What this exercise asks
1. Translate this sentence from the wet-on-wet watercolor passage into French: "As wet meets wet they merge and bleed into one another."
2. Reproduce the wet-on-wet watercolor passage word for word, from "It’s almost a" up to and including "seeing any brushstrokes.".

Document section
+++

As wet meets wet they merge and bleed into one another. To start with, the colour you have just put on meets the clear water and, as it merges and spreads, it becomes paler as the proportion of pigment reduces in favour of the proportion of clear water. You can, of course, strengthen the colour by adding more wet paint, but the more paint you add the more liquid there is sliding round the page doing its own thing with you trying to persuade it to do something that achieves a good outcome.
Then, if the wet colour you have added meets a second wet colour, they will start to bleed and merge and become a third colour creating a variety of hues depending on how much of each of those pigments there are in the mix/merge. Thus, you also need an understanding of colour mixing if you want to have any sort of control over the outcome.
You don’t have to just stand there and watch the merging and creating of colours and patterns, you can play around with creating different effects. For a start, you can tilt the board up and down and side to side and let gravity play its part in the process as you watch for the merging colours to hit the right note and hope you can stop the flow at just the right point. You can dab out some of the moisture and/or the colour, especially if you have been rather generous or over-enthusiastic with the liquid levels!
It’s almost a case of doing anything with the paint except the instinctive thing of reaching for a brush to manipulate the colours. You could use a brush – there are no hard and fast rules as to how you do wet-on-wet – but the beauty of it is in not seeing any brushstrokes.
I started this painting by wetting the entire area other than the section of the silhouette trees and bushes and the top corner where the strongest blue is. Then I mixed a peachy/orange colour and started dropping it in just above the treeline and to the left of the paper.
Pink and blue create purple clouds
As the image goes towards the centre, it goes from peach to pinks and then takes on purple hues as it goes towards the top right which has that strong blue. That makes sense because pink and blue make purple, and I knew that I didn’t want that warm orange colour at the base creeping up into the blue because it would have turned it a mucky brown instead of pretty purple.
I let most of the moisture in the warm section of the sky dry off, especially the orange/peach colours. Then I wet the top right section where the blue was going, allowing it to come down to the treeline on the right and across to the top left. I flooded it with a blue that is actually a favourite of mine for bright sunny, middle of the day, skies. I did actually put so much moisture on it that the paint was swirling round as I tilted the board up and down and side to side. I remember having great fun seeing the colours swirling round and they were giving that impression of the direction in which those wispy clouds were going to be racing across the sky.

+++

Information provided
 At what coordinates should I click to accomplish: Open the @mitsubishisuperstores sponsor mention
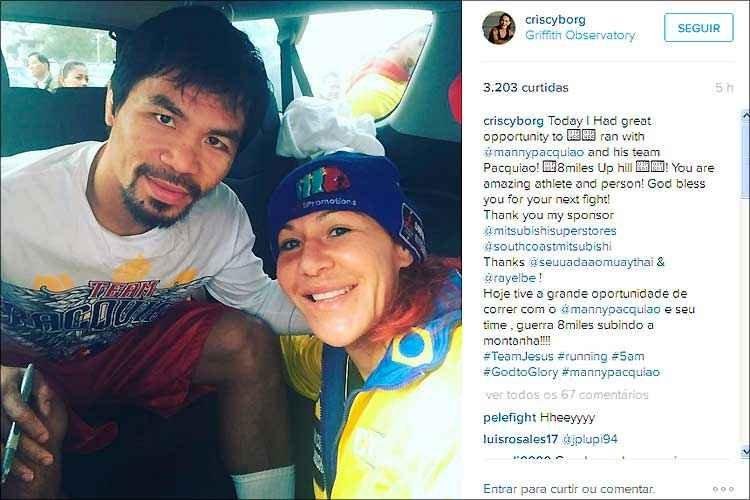click(550, 231)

+++

Solutions in order
1. Quand l'humide rencontre l'humide, ils se fondent et se mêlent l'un à l'autre.

2.
It’s almost a case of doing anything with the paint except the instinctive thing of reaching for a brush to manipulate the colours. You could use a brush – there are no hard and fast rules as to how you do wet-on-wet – but the beauty of it is in not seeing any brushstrokes.